TEST_RUNNER = 'slowpoke.runner.SlowPokeTestRunner'
And lastly, you need to specify which tests should be timed with a decorator. This is because MOST tests in our suite may not test just one thing, or test it all the way through in a way the time means something. Your data will be better if you create new tests that take an action all the way through and time that.
from django.test import TestCase
from slowpoke.decorator import time_my_test
class DecoratorTests(TestCase):
@time_my_test('web_view')
def test_view_ok(self):
time.sleep(0.2)
self.assertEqual(True, True)
@time_my_test('web_view')
def test_view_slow(self):
time.sleep(0.35)
self.assertEqual(True, True)
One of these will meet the standards, one will not. (if you want to time setUp / tearDown they are decoratable as well, and will show which method they were run for.)
In your admin you'll see a model with each test run, and as inlines on that object each of the tests that was timed, how long it took and whether or not that was up to the defined baseline.

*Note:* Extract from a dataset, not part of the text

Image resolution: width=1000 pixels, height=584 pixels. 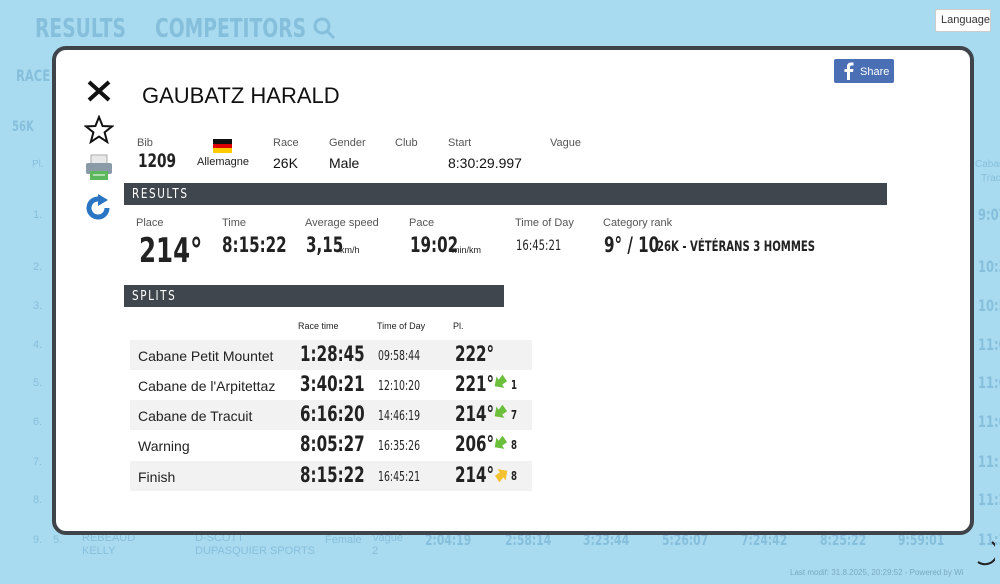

Now that you're logging this data though there's a lot of potential - want to ensure that each iterative run doesn't add more than 10% to execution time? The runner could be modified to look at the last run, or an aggregate of last run times, and do comparisons. I don't have a big enough archive of data to figure out what's useful or not yet - but neither do you. If you have ideas, please let me know.
But what if we want to time ALL the tests?

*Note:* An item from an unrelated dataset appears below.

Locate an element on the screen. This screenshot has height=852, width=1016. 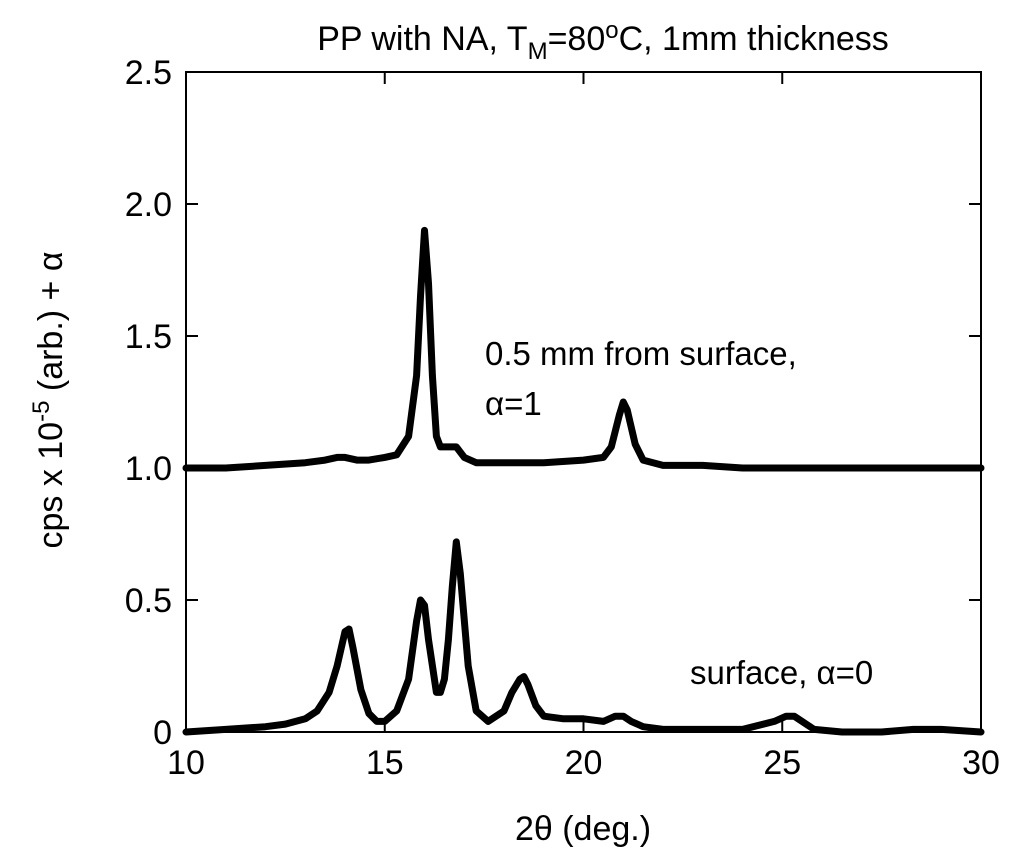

I've spent some time trying to find a way to make this happen - but because of the way things go all the way down to unittest, I can't find a good way to intercept, run and time a test at a time. If you've got an idea that will work, I'd love to hear it.
Other batteries:
- The test runner will advise you about various simple settings that might make your tests faster if it detects something.
- The test runner will allow you to include apps in settings.AVOID_TESTS_FOR and make sure their tests do not run (i.e. django, debug_toolbar, anything you're unlikely to be editing and at risk of breaking). This only matches the first part of the namespace - 'django' is valid, 'django.contrib.gis' won't do anything.